In a letter dated Aug. 19, First National Bank notified customers that it is combining its Snow Shoe branch with its location in Bellefonte at 137 N. Allegheny St. The Snow Shoe branch, the letter stated, will close on Nov. 18 and any accounts will be transferred to the Bellefonte location three days later.

For the about 800 residents of Snow Shoe, the departure may be a numbers game. Bellefonte’s population, more than six times the size of Snow Shoe’s, boasts a growing business scene and combined merchant and retail sales of more than $100 million, according to the U.S. Census Bureau.

“We continually evaluate our branch network to ensure it is optimized and operating efficiently,” Meghan Cole, a media and public relations manager for FNB, said in a statement. “Decisions such as this are based on an established evaluation process, which examines factors including convenience, operating costs, transaction volume and more.

“Our goal is to continue to serve our customers’ needs through alternative channels, including our Bellefonte office and our comprehensive range of online and mobile banking tools.”

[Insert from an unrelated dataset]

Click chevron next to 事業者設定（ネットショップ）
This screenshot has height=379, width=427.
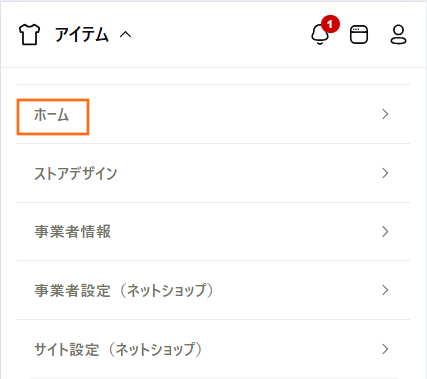tap(385, 290)
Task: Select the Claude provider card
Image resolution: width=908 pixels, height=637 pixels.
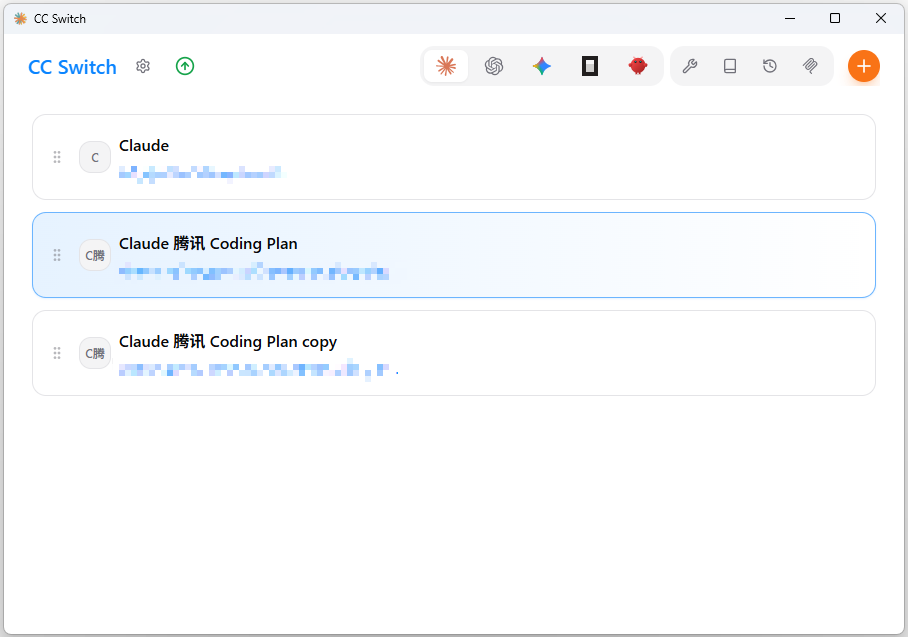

The branch’s closing reflects a move away from brick-and-mortar operations in the banking industry. In 2012, more than 2,000 branches closed while about half that amount opened, research firm SNL Financial reported. In 2015, Citigroup announced its branch count had fallen 13 percent, while Bank of America had nixed more than 200 locations.

Online banking, meanwhile, has filled the niche. With customers handling transactions via mobile applications and internet services, fewer workers are needed. A shift toward self-service style banking means lower costs for financial institutions, even if it comes at the expense of some communities who remain used to walking inside a branch and dealing with a teller.

While many business owners and older residents of the town are affected, not all of Snow Shoe’s inhabitants are feeling the pressure. Justin Kobularcik, who is a member of FNB, works at Hall’s as a cashier part time. Like most of his peers, Kobularcik, 17, prefers using his card over cash. A checkbook, meanwhile, is a relative antiquity for him.

“It won’t really affect me too much because I do most of my stuff online,” he said. “I get direct deposit and I use my card a lot, so I never really go to the bank.

“But my grandparents, they go to the bank a lot, so it will be an extra drive for them to go to Bellefonte.”

Jenn Nastase, who oversees the Mountain Top Area Pool Association, said it’s the older population who will be most hurt by the move.

“It’s going to have a huge impact on Snow Shoe and at least on a 25-mile radius,” she said. “I understand a lot of banking is done online now, but those elderly people do not do that.”

The move has some business owners thinking about changing banks. David Tobias, who owns a machining and welding business in town, said his options have expanded now that a longer trip is required.

“They showed loyalty by having a branch there, and now that they don’t,” he said, “it kind of takes my loyalty away from FNB.”

First National Bank offers a range of online and mobile banking tools for its customers, who have access to their accounts at any time — “regardless of location,” Cole said. Customers have the option to make deposits remotely besides pay bills and balance their budgets online.

The FNB ATM, meanwhile, will remain at the Exxon station off I-80, just down the road from Hall’s.

Yet for the businesses that still rely on nickels and dimes — such as a grocery store like Hall’s — the bank’s departure stings.

“All the businesses and clubs up here — they all rely on their change, nickels, dimes, quarters, and I do, too,” Hall said. “And if you just need to get five rolls of quarters or something, what are you going to do?”

Tobias agrees. He has conducted business with FNB for the past nine years.

“It’s just sad to see it go,” he said.